** Opening DATA SHOWN block **

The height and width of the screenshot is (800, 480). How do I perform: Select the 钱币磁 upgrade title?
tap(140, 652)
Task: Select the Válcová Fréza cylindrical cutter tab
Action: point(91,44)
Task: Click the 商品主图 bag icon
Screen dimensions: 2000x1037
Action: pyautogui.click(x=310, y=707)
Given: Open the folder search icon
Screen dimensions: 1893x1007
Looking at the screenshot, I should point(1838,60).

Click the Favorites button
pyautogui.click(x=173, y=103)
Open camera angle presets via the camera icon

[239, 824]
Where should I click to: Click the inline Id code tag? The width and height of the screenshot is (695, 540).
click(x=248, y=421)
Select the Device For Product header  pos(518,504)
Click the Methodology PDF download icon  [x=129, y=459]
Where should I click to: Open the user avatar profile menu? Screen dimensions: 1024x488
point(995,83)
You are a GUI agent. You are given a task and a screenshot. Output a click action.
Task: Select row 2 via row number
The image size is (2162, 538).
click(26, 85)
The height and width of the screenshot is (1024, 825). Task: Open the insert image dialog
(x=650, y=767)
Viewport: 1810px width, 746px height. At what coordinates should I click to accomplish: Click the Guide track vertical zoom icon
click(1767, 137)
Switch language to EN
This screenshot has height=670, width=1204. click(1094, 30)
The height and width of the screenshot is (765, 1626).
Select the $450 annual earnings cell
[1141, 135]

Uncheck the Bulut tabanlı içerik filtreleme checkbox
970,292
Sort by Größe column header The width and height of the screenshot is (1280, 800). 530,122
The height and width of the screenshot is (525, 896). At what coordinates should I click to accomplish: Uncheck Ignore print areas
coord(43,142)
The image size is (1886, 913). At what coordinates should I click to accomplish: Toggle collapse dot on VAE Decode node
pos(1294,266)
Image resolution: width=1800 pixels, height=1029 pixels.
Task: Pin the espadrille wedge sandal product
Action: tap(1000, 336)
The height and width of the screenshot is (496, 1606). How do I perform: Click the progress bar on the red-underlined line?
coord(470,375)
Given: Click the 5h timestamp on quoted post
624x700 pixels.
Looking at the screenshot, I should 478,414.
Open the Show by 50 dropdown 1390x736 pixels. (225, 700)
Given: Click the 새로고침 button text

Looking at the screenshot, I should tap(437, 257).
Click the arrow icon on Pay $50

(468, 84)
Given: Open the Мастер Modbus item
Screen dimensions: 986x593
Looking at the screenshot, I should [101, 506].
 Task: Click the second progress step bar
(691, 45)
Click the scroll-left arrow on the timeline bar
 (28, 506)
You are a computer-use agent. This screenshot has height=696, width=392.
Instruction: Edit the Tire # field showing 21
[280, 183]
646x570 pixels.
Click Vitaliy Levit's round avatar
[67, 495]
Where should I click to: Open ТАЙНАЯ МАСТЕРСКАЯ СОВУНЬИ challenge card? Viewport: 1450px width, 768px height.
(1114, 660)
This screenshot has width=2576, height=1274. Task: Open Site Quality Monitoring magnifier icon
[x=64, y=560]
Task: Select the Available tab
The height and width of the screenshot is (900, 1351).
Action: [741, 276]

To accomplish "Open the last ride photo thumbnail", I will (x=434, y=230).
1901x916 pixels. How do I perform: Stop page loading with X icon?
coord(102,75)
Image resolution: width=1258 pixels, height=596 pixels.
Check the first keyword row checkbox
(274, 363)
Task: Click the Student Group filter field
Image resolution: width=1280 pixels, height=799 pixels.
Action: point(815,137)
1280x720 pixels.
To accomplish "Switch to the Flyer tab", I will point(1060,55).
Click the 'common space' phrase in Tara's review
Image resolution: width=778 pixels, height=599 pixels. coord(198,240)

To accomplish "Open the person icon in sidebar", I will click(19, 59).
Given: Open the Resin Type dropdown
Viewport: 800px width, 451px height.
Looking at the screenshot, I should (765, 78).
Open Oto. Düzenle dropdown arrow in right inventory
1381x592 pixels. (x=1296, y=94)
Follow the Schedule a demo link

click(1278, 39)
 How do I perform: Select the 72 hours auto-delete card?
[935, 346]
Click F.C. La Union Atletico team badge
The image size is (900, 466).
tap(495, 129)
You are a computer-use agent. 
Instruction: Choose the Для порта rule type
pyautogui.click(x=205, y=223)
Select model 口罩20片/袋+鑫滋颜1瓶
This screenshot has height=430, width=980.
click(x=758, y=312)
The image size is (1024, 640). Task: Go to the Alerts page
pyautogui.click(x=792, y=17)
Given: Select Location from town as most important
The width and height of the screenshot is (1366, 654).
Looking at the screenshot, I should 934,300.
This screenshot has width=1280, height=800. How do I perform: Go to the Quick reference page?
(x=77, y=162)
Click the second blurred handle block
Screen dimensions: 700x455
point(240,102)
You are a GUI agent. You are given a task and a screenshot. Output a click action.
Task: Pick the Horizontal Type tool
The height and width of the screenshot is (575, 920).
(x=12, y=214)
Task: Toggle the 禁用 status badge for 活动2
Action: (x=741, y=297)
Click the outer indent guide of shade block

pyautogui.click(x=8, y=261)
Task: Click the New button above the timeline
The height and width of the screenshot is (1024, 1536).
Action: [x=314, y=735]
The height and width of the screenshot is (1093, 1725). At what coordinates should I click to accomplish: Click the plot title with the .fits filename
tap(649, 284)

** Closing DATA SHOWN block **

→ **ABOUT THIS TASK**
Every entry must appear again in the answer, exactly as written.

→ **RESPONSE**
The height and width of the screenshot is (800, 480). How do I perform: Select the 钱币磁 upgrade title?
tap(140, 652)
Task: Select the Válcová Fréza cylindrical cutter tab
Action: point(91,44)
Task: Click the 商品主图 bag icon
Screen dimensions: 2000x1037
Action: pyautogui.click(x=310, y=707)
Given: Open the folder search icon
Screen dimensions: 1893x1007
Looking at the screenshot, I should point(1838,60).

Click the Favorites button
pyautogui.click(x=173, y=103)
Open camera angle presets via the camera icon

[239, 824]
Where should I click to: Click the inline Id code tag? The width and height of the screenshot is (695, 540).
click(x=248, y=421)
Select the Device For Product header  pos(518,504)
Click the Methodology PDF download icon  [x=129, y=459]
Where should I click to: Open the user avatar profile menu? Screen dimensions: 1024x488
point(995,83)
You are a GUI agent. You are given a task and a screenshot. Output a click action.
Task: Select row 2 via row number
The image size is (2162, 538).
click(26, 85)
The height and width of the screenshot is (1024, 825). Task: Open the insert image dialog
(x=650, y=767)
Viewport: 1810px width, 746px height. At what coordinates should I click to accomplish: Click the Guide track vertical zoom icon
click(1767, 137)
Switch language to EN
This screenshot has height=670, width=1204. click(1094, 30)
The height and width of the screenshot is (765, 1626).
Select the $450 annual earnings cell
[1141, 135]

Uncheck the Bulut tabanlı içerik filtreleme checkbox
970,292
Sort by Größe column header The width and height of the screenshot is (1280, 800). 530,122
The height and width of the screenshot is (525, 896). At what coordinates should I click to accomplish: Uncheck Ignore print areas
coord(43,142)
The image size is (1886, 913). At what coordinates should I click to accomplish: Toggle collapse dot on VAE Decode node
pos(1294,266)
Image resolution: width=1800 pixels, height=1029 pixels.
Task: Pin the espadrille wedge sandal product
Action: tap(1000, 336)
The height and width of the screenshot is (496, 1606). How do I perform: Click the progress bar on the red-underlined line?
coord(470,375)
Given: Click the 5h timestamp on quoted post
624x700 pixels.
Looking at the screenshot, I should 478,414.
Open the Show by 50 dropdown 1390x736 pixels. (225, 700)
Given: Click the 새로고침 button text

Looking at the screenshot, I should tap(437, 257).
Click the arrow icon on Pay $50

(468, 84)
Given: Open the Мастер Modbus item
Screen dimensions: 986x593
Looking at the screenshot, I should [101, 506].
 Task: Click the second progress step bar
(691, 45)
Click the scroll-left arrow on the timeline bar
 (28, 506)
You are a computer-use agent. This screenshot has height=696, width=392.
Instruction: Edit the Tire # field showing 21
[280, 183]
646x570 pixels.
Click Vitaliy Levit's round avatar
[67, 495]
Where should I click to: Open ТАЙНАЯ МАСТЕРСКАЯ СОВУНЬИ challenge card? Viewport: 1450px width, 768px height.
(1114, 660)
This screenshot has width=2576, height=1274. Task: Open Site Quality Monitoring magnifier icon
[x=64, y=560]
Task: Select the Available tab
The height and width of the screenshot is (900, 1351).
Action: [741, 276]

To accomplish "Open the last ride photo thumbnail", I will (x=434, y=230).
1901x916 pixels. How do I perform: Stop page loading with X icon?
coord(102,75)
Image resolution: width=1258 pixels, height=596 pixels.
Check the first keyword row checkbox
(274, 363)
Task: Click the Student Group filter field
Image resolution: width=1280 pixels, height=799 pixels.
Action: point(815,137)
1280x720 pixels.
To accomplish "Switch to the Flyer tab", I will point(1060,55).
Click the 'common space' phrase in Tara's review
Image resolution: width=778 pixels, height=599 pixels. coord(198,240)

To accomplish "Open the person icon in sidebar", I will click(19, 59).
Given: Open the Resin Type dropdown
Viewport: 800px width, 451px height.
Looking at the screenshot, I should (765, 78).
Open Oto. Düzenle dropdown arrow in right inventory
1381x592 pixels. (x=1296, y=94)
Follow the Schedule a demo link

click(1278, 39)
 How do I perform: Select the 72 hours auto-delete card?
[935, 346]
Click F.C. La Union Atletico team badge
The image size is (900, 466).
tap(495, 129)
You are a computer-use agent. 
Instruction: Choose the Для порта rule type
pyautogui.click(x=205, y=223)
Select model 口罩20片/袋+鑫滋颜1瓶
This screenshot has height=430, width=980.
click(x=758, y=312)
The image size is (1024, 640). Task: Go to the Alerts page
pyautogui.click(x=792, y=17)
Given: Select Location from town as most important
The width and height of the screenshot is (1366, 654).
Looking at the screenshot, I should 934,300.
This screenshot has width=1280, height=800. How do I perform: Go to the Quick reference page?
(x=77, y=162)
Click the second blurred handle block
Screen dimensions: 700x455
point(240,102)
You are a GUI agent. You are given a task and a screenshot. Output a click action.
Task: Pick the Horizontal Type tool
The height and width of the screenshot is (575, 920).
(x=12, y=214)
Task: Toggle the 禁用 status badge for 活动2
Action: (x=741, y=297)
Click the outer indent guide of shade block

pyautogui.click(x=8, y=261)
Task: Click the New button above the timeline
The height and width of the screenshot is (1024, 1536).
Action: [x=314, y=735]
The height and width of the screenshot is (1093, 1725). At what coordinates should I click to accomplish: Click the plot title with the .fits filename
tap(649, 284)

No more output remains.